Copy Markdown View Source

YaRN: Yet another RoPE extensioN for context window extension.

YaRN modifies RoPE frequency bands to handle longer sequences than the model was originally trained on. It achieves this by scaling different frequency components based on their wavelength relative to the original context length.

Key Insight

RoPE encodes position via rotations at different frequencies. For context extension, high-frequency (local position) info should be preserved while low-frequency (global position) info needs scaling:

High-frequency bands (short wavelength):
  - Capture local positional relationships
  - Left unchanged (factor = 1)

Low-frequency bands (long wavelength):
  - Capture global position in sequence
  - Scaled down by 1/scale factor

Middle bands:
  - Linear interpolation between the two regimes

Formula

For each dimension i, compute a scaling factor:

  • If wavelength < high_freq_threshold: factor = 1 (unchanged)
  • If wavelength > low_freq_threshold: factor = 1/scale (full scaling)
  • Otherwise: linear interpolation between 1 and 1/scale

The thresholds are derived from:

  • high_freq_wavelen = original_max_position / high_freq_factor
  • low_freq_wavelen = original_max_position / low_freq_factor

Usage

# Build a YaRN-modified RoPE layer
model = YARN.build(
  embed_dim: 64,
  scale: 8,
  original_max_position: 2048
)

# Get the frequency table directly
freqs = YARN.yarn_freqs(64,
  scale: 8,
  original_max_position: 2048
)

# Apply YaRN to query/key tensors
{q_rotated, k_rotated} = YARN.apply_yarn(q, k,
  scale: 8,
  original_max_position: 2048
)

References

Summary

Types

Options for YaRN functions.

Functions

Apply YaRN-modified RoPE to query and key tensors.
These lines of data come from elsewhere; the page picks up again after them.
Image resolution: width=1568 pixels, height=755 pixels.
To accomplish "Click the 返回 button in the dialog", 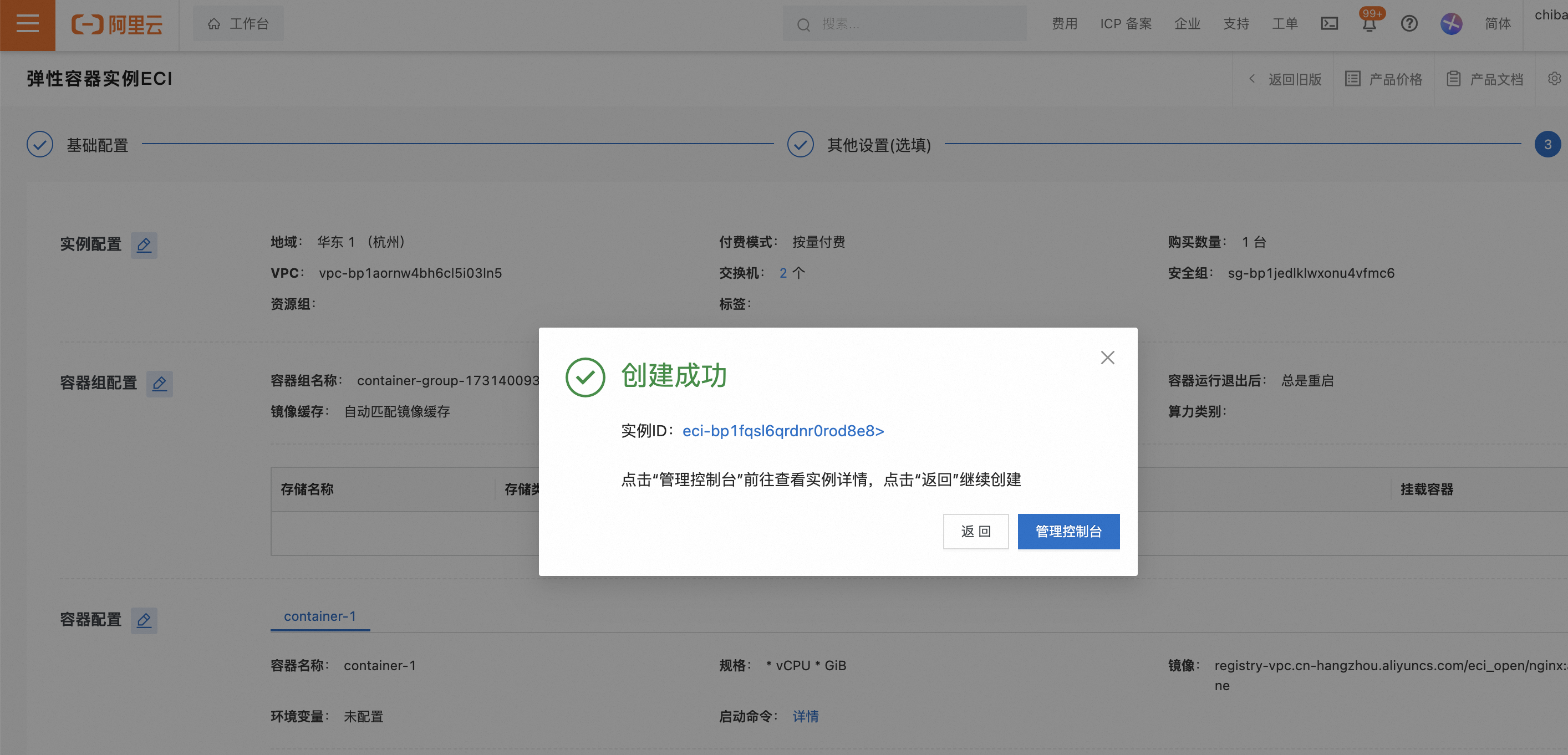I will pyautogui.click(x=976, y=531).
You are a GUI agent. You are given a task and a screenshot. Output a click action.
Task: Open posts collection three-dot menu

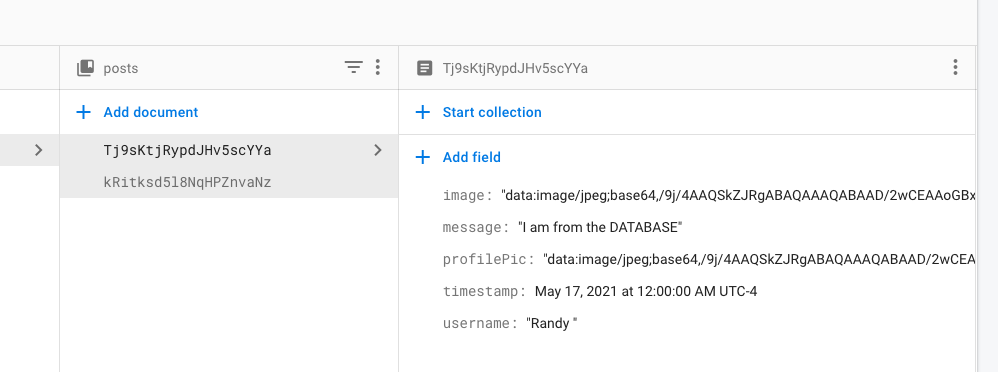pos(378,67)
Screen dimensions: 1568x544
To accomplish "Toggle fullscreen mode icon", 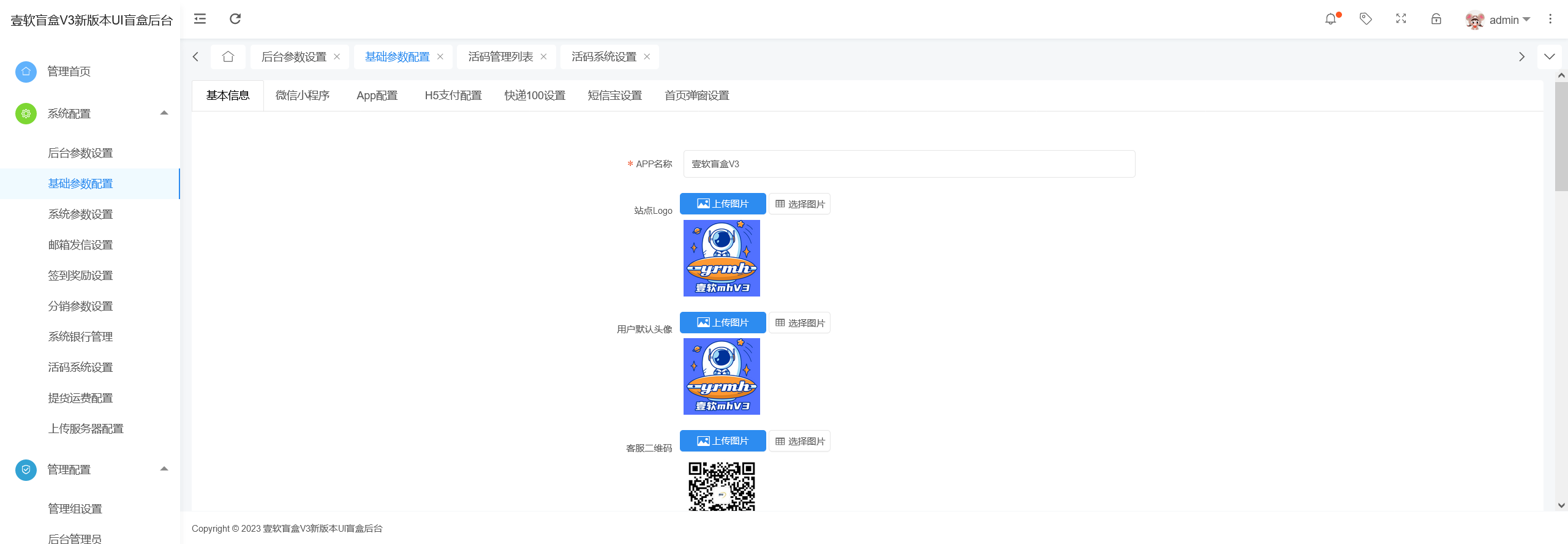I will pos(1401,19).
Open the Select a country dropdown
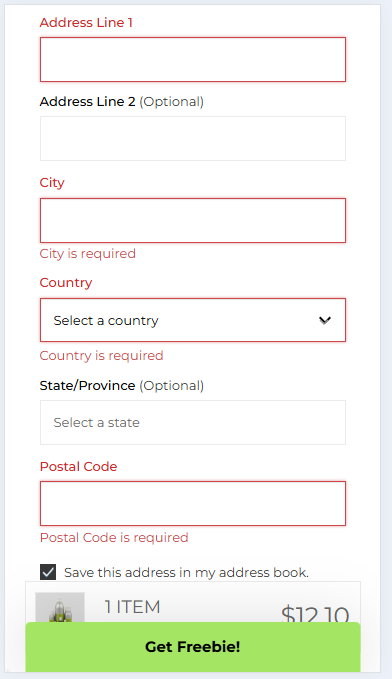This screenshot has width=392, height=679. point(193,320)
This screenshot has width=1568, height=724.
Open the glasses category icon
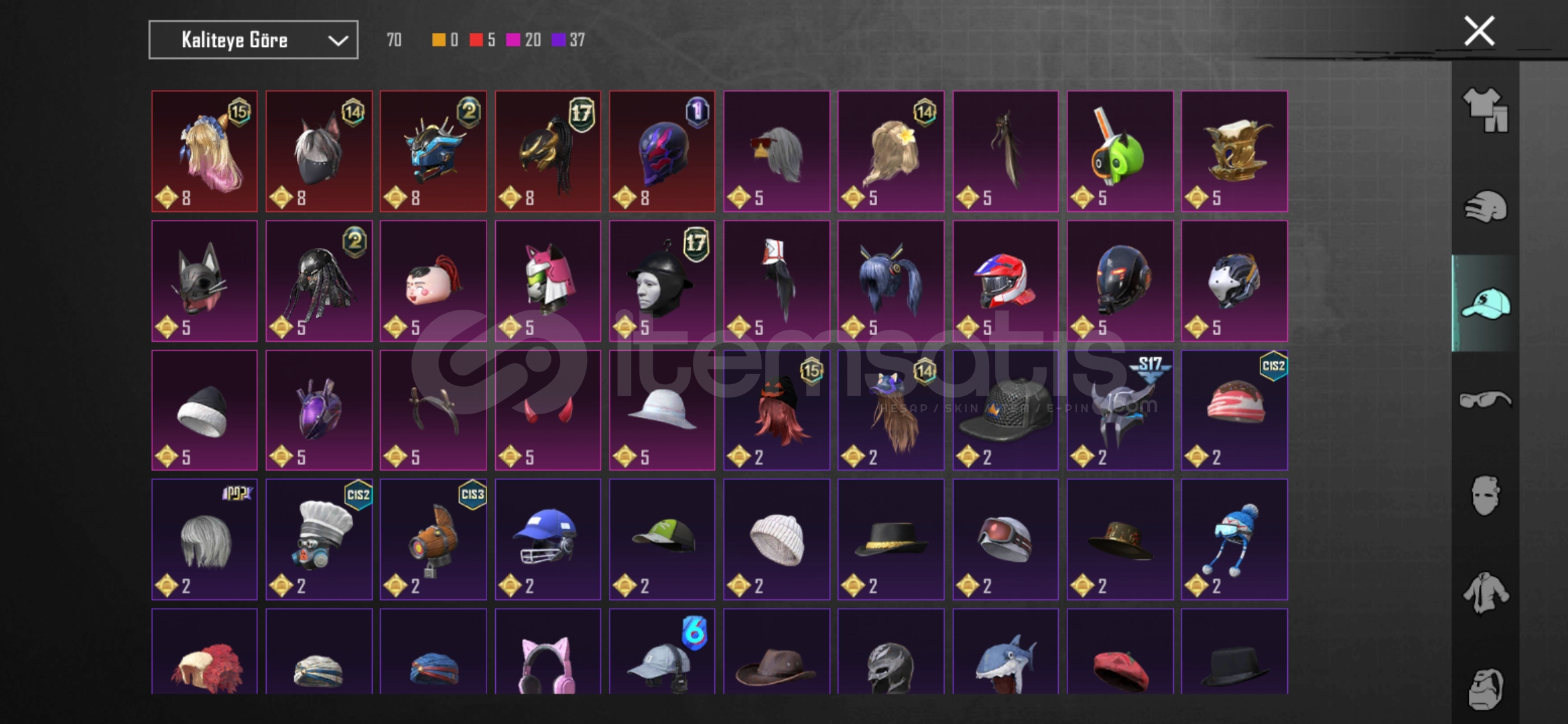[1486, 400]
Build an Axon model that applies YaRN-modified RoPE to input.

Calculate the effective context length after YaRN scaling.

Get recommended defaults for YaRN.

Compute YaRN-scaled frequency table.

Types

yarn_opt()

@type yarn_opt() ::
  {:embed_dim, pos_integer()}
  | {:scale, number()}
  | {:original_max_position, pos_integer()}
  | {:low_freq_factor, number()}
  | {:high_freq_factor, number()}
  | {:base, number()}
  | {:name, String.t()}

Options for YaRN functions.

Functions

apply_yarn(query, key, opts \\ [])

@spec apply_yarn(Nx.Tensor.t(), Nx.Tensor.t(), keyword()) ::
  {Nx.Tensor.t(), Nx.Tensor.t()}

Apply YaRN-modified RoPE to query and key tensors.

Parameters

  • query - Query tensor [batch, seq_len, embed_dim]
  • key - Key tensor [batch, seq_len, embed_dim]
  • opts - Options (see yarn_freqs/2 for available options)

Returns

{rotated_query, rotated_key} with same shapes as input.

Example

{q_rot, k_rot} = YARN.apply_yarn(query, key, scale: 8)

build(opts \\ [])

@spec build([yarn_opt()]) :: Axon.t()

Build an Axon model that applies YaRN-modified RoPE to input.

Options

  • :embed_dim - Feature dimension (required, must be even)
  • :scale - Context extension scale factor (default: 8) For example, scale=8 extends 2048 to 16384 context length
  • :original_max_position - Original trained context length (default: 2048)
  • :low_freq_factor - Low frequency boundary factor (default: 1)
  • :high_freq_factor - High frequency boundary factor (default: 4)
  • :base - RoPE base frequency (default: 10000.0)
  • :name - Layer name prefix (default: "yarn")

Returns

An Axon model that applies YaRN-modified RoPE to the input tensor.

effective_context_length(original_max_position, scale)

@spec effective_context_length(pos_integer(), number()) :: number()

Calculate the effective context length after YaRN scaling.

Example

YARN.effective_context_length(2048, 8)
# => 16384

yarn_freqs(embed_dim, opts \\ [])

@spec yarn_freqs(
  pos_integer(),
  keyword()
) :: Nx.Tensor.t()

Compute YaRN-scaled frequency table.

Returns a tensor of shape [embed_dim / 2] containing the scaled frequencies for each dimension pair.

Options

  • :scale - Context extension scale factor (default: 8)
  • :original_max_position - Original trained context length (default: 2048)
  • :low_freq_factor - Low frequency boundary factor (default: 1)
  • :high_freq_factor - High frequency boundary factor (default: 4)
  • :base - RoPE base frequency (default: 10000.0)

Example

freqs = YARN.yarn_freqs(64, scale: 8, original_max_position: 2048)
# => Tensor of shape {32} with scaled frequencies